Tout d’abord, le Cardinal, se présente. Ce n’est pas le dernier personnage de l’Eglise.. Lisez :

« J'ai été professeur de droit canonique et d'histoire du droit ecclésiastique à l'université salésienne, fondée en 1940, puis pendant 8 ans, de 1958 à 1966, recteur de cette université. En cette qualité, j'ai bientôt été nommé consulteur de la Congrégation romaine pour les séminaires et les universités, puis, depuis les travaux antépréparatoires jusqu'à la mise en oeuvre des décisions du concile, membre de la commission dirigée par ce dicastère romain. En outre, j'ai été nommé expert (peritus) de la commission pour le clergé, et plus spécifiquement pour les problèmes relatifs aux droits patrimoniaux : il s'agissait surtout de débarrasser le Droit Canon du système des bénéfices.

■ Tâches à réaliser ■
[a] Indiquez si chacune des affirmations suivantes concorde avec le texte extrait, en répondant par oui ou par non et en citant à l'identique les mots du texte qui tranchent : (i) l'université salésienne a été fondée en 1940 ; (ii) le Cardinal a été recteur de cette université pendant dix ans ; (iii) il a été nommé expert de la commission pour le clergé.
[b] Transcrivez fidèlement le passage du texte extrait compris entre « Tout d’abord, le » et « système des bénéfices. », ces deux bornes incluses.

Entrées de pointage de mots et d'éléments:
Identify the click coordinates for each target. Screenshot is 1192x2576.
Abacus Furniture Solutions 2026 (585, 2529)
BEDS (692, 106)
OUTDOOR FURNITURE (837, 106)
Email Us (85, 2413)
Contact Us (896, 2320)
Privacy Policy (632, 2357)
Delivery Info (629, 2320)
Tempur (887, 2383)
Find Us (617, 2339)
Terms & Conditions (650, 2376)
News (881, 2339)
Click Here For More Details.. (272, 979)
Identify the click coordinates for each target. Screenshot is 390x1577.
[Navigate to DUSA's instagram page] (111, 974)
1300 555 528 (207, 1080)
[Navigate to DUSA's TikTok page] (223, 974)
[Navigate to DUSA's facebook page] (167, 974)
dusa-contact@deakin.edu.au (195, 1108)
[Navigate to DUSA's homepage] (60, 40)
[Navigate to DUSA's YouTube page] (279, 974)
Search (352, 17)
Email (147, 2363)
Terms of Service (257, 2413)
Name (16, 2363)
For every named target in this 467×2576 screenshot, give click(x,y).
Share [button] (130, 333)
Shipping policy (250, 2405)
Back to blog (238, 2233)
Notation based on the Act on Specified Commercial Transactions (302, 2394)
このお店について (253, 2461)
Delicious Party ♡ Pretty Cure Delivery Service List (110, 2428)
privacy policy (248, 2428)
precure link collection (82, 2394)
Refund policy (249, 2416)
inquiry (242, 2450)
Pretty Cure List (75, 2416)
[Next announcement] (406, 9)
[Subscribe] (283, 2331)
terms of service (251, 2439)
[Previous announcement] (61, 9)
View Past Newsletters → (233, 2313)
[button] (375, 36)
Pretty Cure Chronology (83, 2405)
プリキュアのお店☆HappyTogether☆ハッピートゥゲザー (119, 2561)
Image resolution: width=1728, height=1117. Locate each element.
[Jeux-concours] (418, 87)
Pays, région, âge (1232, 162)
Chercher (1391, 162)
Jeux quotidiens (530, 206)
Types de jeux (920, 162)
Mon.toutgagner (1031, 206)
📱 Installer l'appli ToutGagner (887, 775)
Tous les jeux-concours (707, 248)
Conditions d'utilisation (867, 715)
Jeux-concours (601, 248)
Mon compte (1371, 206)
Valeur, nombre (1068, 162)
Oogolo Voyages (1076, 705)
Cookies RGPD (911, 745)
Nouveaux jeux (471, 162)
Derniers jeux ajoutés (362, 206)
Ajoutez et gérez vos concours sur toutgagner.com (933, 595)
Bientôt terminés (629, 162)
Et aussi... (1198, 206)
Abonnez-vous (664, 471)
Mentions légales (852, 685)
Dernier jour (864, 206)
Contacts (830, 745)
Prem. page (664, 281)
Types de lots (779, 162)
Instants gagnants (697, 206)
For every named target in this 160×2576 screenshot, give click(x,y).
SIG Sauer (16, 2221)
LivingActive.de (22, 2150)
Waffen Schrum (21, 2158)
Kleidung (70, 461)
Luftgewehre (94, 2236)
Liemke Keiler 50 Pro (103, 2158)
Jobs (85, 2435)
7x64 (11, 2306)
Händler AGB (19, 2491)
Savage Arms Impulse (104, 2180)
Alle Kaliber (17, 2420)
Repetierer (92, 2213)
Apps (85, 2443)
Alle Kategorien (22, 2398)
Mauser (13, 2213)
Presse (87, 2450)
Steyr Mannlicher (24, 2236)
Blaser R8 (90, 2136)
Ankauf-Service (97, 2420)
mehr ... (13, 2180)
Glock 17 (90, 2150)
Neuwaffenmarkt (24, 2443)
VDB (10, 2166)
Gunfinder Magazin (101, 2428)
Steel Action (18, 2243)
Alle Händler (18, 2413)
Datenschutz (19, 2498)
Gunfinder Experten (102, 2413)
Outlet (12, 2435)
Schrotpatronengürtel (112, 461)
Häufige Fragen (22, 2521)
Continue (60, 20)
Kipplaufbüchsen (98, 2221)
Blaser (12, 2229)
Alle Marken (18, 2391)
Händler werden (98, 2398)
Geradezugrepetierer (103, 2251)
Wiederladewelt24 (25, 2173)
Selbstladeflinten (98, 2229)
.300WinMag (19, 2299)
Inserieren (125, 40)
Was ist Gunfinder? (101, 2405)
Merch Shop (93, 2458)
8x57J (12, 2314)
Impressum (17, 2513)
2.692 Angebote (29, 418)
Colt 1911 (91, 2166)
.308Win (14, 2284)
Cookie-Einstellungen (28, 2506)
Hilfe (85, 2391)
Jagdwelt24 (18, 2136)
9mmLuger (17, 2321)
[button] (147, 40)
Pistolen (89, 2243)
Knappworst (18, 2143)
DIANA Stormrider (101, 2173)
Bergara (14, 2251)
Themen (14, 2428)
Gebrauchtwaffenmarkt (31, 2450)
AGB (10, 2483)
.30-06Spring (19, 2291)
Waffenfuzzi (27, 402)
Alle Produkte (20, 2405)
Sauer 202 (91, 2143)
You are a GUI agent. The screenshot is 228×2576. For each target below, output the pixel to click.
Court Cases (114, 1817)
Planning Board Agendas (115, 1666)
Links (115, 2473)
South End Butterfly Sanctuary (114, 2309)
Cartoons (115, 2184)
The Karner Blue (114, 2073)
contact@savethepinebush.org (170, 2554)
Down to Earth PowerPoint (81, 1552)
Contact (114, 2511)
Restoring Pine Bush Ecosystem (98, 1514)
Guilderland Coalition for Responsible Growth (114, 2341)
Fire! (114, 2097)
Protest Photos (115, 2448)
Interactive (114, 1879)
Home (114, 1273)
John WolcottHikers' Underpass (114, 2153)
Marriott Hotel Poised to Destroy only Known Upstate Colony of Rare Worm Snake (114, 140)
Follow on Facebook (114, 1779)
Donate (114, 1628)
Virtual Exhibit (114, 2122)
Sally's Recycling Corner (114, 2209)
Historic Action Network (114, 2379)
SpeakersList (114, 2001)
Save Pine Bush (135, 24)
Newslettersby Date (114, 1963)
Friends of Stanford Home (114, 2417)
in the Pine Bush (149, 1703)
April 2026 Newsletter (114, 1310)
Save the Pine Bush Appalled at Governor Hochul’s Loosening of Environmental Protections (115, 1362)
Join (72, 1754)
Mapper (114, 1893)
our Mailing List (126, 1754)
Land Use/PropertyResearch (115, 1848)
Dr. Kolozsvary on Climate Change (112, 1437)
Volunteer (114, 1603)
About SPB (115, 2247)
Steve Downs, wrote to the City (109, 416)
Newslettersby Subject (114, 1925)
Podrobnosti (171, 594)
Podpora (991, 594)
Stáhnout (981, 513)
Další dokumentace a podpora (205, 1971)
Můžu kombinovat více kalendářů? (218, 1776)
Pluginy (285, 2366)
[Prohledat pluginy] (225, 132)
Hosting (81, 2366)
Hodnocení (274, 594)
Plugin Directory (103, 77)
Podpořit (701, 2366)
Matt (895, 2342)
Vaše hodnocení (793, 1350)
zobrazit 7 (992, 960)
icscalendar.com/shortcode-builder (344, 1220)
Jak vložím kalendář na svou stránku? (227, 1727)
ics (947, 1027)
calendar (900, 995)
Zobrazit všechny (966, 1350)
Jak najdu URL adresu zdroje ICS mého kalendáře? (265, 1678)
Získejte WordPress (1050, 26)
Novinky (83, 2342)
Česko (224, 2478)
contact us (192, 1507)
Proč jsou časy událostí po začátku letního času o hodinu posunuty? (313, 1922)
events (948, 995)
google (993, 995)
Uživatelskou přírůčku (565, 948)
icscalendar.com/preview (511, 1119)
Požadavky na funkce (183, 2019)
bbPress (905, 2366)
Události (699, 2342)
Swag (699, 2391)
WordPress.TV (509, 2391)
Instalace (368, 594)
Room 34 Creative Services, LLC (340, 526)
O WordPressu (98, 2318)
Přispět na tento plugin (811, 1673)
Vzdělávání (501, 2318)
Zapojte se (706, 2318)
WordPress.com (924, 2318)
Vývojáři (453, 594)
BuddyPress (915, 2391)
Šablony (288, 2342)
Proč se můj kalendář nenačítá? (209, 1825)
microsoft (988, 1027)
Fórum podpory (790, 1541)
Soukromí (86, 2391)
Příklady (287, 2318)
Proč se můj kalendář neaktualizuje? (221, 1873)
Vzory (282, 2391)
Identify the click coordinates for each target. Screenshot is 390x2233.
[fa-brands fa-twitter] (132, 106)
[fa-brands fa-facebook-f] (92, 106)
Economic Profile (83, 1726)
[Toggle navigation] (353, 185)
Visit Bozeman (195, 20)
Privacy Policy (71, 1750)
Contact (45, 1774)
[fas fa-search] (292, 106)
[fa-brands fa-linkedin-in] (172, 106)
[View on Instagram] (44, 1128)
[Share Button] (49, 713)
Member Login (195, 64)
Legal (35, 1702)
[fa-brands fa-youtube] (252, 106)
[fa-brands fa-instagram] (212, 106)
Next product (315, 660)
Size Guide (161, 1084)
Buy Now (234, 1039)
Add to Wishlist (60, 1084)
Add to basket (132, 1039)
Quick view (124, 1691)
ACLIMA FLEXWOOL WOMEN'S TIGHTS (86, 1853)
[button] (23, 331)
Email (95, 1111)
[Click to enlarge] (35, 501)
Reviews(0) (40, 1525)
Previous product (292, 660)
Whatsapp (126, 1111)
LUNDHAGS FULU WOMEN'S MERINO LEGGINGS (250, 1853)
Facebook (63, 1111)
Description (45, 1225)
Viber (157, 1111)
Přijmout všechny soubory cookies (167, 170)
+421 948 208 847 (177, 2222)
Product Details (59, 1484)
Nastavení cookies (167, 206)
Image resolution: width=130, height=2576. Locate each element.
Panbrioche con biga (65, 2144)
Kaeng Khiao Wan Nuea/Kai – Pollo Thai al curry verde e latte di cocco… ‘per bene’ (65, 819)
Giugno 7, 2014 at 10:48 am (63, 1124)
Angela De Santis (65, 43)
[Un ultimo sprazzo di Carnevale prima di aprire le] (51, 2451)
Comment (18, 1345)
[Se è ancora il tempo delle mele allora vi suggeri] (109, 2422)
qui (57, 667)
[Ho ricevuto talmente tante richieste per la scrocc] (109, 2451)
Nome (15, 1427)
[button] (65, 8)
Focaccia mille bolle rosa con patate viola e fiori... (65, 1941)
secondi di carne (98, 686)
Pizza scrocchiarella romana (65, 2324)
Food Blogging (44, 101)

■ Solutions complètes ■
[a]
(i) Oui : « fondée en 1940 ».
(ii) Non : « pendant 8 ans, de 1958 à 1966, recteur de cette université ».
(iii) Oui : « j'ai été nommé expert (peritus) de la commission pour le clergé ».

[b]
Tout d’abord, le Cardinal, se présente. Ce n’est pas le dernier personnage de l’Eglise.. Lisez :

« J'ai été professeur de droit canonique et d'histoire du droit ecclésiastique à l'université salésienne, fondée en 1940, puis pendant 8 ans, de 1958 à 1966, recteur de cette université. En cette qualité, j'ai bientôt été nommé consulteur de la Congrégation romaine pour les séminaires et les universités, puis, depuis les travaux antépréparatoires jusqu'à la mise en oeuvre des décisions du concile, membre de la commission dirigée par ce dicastère romain. En outre, j'ai été nommé expert (peritus) de la commission pour le clergé, et plus spécifiquement pour les problèmes relatifs aux droits patrimoniaux : il s'agissait surtout de débarrasser le Droit Canon du système des bénéfices.